Add in peer pressure, exam stress and school worries, and it is no wonder that an increasing number of young people are suffering from stress, anxiety or depression. The good news is that it is never too late to develop the five traits teenagers need to be successful and happy.
Resilience enables young people to navigate life’s ups and downs and retain a balanced perspective when faced with challenges. Resilient teenagers bounce back when things go wrong and are able to adapt when circumstances change.
As a parent, you cannot always protect your teenager from experiencing problems or tough times but resilience will help reduce the negative effects of stressful situations. It will give them the skills to regulate emotions, control impulses and cope better with exam and work pressures.
You can create a positive environment that fosters resilience by communicating some key messages at home:
- Difficult and challenging times are a normal part of life.
- Talk to someone about what is worrying you.
- Nobody is perfect. We all make mistakes.
- Try to find something positive about the situation.

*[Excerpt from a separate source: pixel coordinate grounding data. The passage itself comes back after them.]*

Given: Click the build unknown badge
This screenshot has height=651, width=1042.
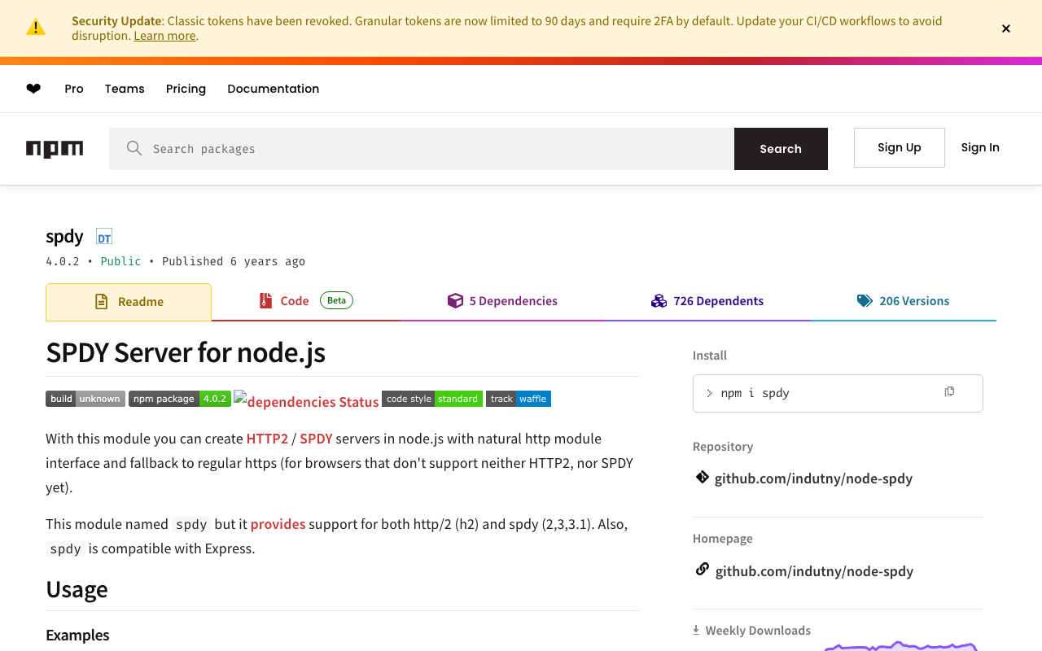Looking at the screenshot, I should (85, 399).
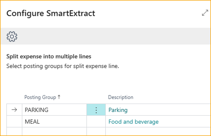Viewport: 211px width, 136px height.
Task: Open the gear settings icon
Action: tap(12, 36)
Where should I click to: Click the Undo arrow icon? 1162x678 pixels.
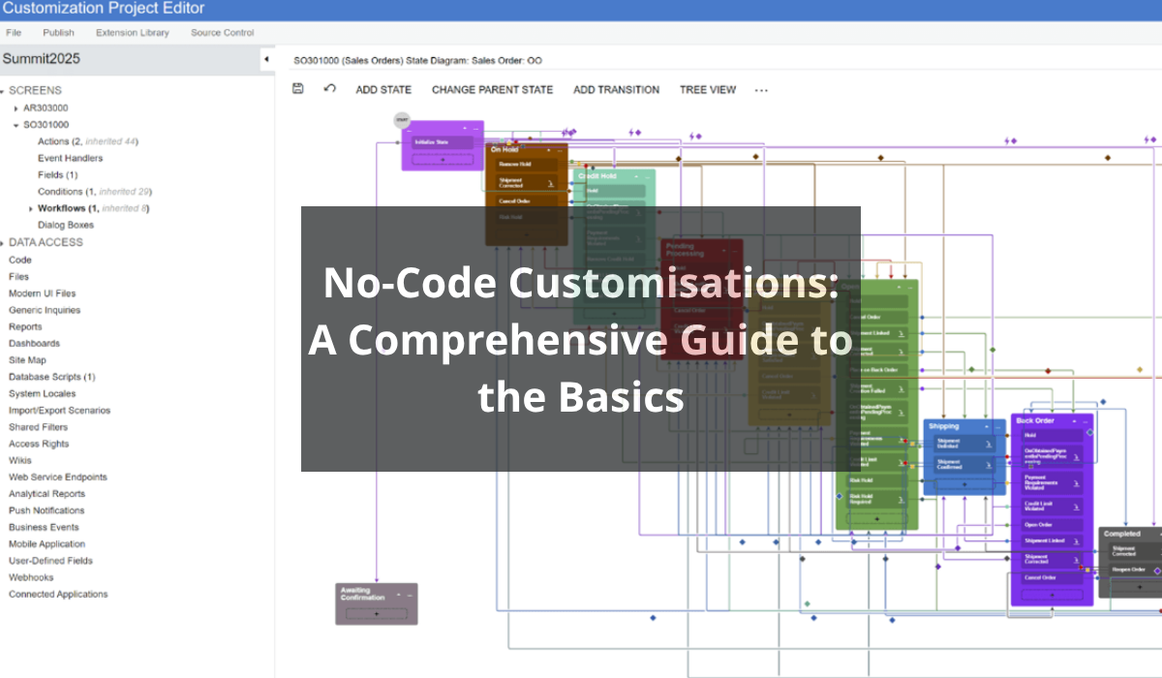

- Take responsibility for your actions but do not ruminate about your mistakes.
Not to be confused with arrogance, which is often rooted in insecurity, self-confidence means having a sense of trust in your own abilities, capacities and judgements. Confident people believe that they can successfully face day-to-day challenges and accomplish specific tasks.
Sadly, nearly half of all adolescents struggle with low confidence, especially in the early teenage years. When young people lack confidence they are less likely to join in activities and they may be more susceptible to peer pressure. This can quickly become a vicious circle where the reluctance to embrace challenges leads to a lack of resilience and an expectation of failure.
By encouraging teenagers to try new things and practice social skill such as good posture, smiling, making eye contact and joining in conversations, we can help them build confidence. When it comes to performance-related events such as exams, interviews or sports matches, it is important to focus on your teenager’s efforts rather than on the outcome.
Teens who are self-aware are less likely to act on impulse and will instead approach and respond to situations in a deliberate and intentional manner.
A high level of self-awareness is essential for developing a strong foundation of behavioural, emotional and cognitive self-control. This will in turn enable young people to set long-term goals, develop a sense of “right and “wrong” and have confidence in their ability to make good decisions.
Here are a few suggestions to encourage teenagers to become more self-aware:
- Take a few moments every day to write in a journal. They can focus on things they are grateful for, their passions or simply reflect on their day.
- Finding a mentor can be a fantastic way to give your teen someone to learn from and aspire to be like. The mentor can be a relative, friend, sports coach or someone working in their desired career field.
- It is not always a good idea to gloss over mistakes. We all mess up sometimes and being aware of their weaknesses and areas that need improvement will help your teen develop and mature.
A Growth Mindset
Cultivating a growth mindset is the single most important thing a young person can do to achieve success. A growth mindset revolves around the belief that you can improve intelligence, ability and performance. The opposite, a fixed mindset, assumes that your character, intelligence and creative abilities are static and cannot be changed.
Teenagers with a growth mindset view failures as learning opportunities and a springboard for success. In contrast, those with a fixed mindset tend to dwell on perceived failures and judge themselves more harshly.
A growth mindset does not only help young people to achieve more, it can also reduce stress and anxiety and boost their self-esteem. In our coaching sessions for teenagers, we encourage them to develop a growth mindset by adopting these habits:
- View challenges as opportunities
- Acknowledge and embrace imperfections
- Choose their words and thoughts carefully
- Stop seeking approval from others
- Set goals and cultivate a sense of purpose
The typical teenager might be self-absorbed but this doesn’t mean they lack empathy. The adolescent years are a huge journey of self-discovery and often it is a lack of confidence that holds young people back from engaging on an emotional level.
Social pressure may also discourage teenagers, especially boys, from showing emotions or responding to other people’s emotions. It is important to remember that sometimes teens put on an uncaring front when they are actually shy or unsure of the right thing to do.
Things that you can do to help teenagers develop empathy include:
- Talk about current events with your teen and ask them how they think the people involved might be feeling.
- Use fictional characters or plotlines in TV shows to start a conversation about different feelings and perspectives.
- Encourage them to put themselves in someone else’s place by asking questions like: “How would you like to be treated if you did not know anyone at the party?” or “If someone was unkind to you, how would you want your friends to respond?”
By focusing on positive outcomes and encouraging the behaviours that will get them there, a flourishing path will open up and lead to future success and happiness. Perhaps most importantly, try to remember what it was like to be a teenager. Ask yourself what kind of advice, modelling and encouragement would have helped you thrive in this period of intense growth and development.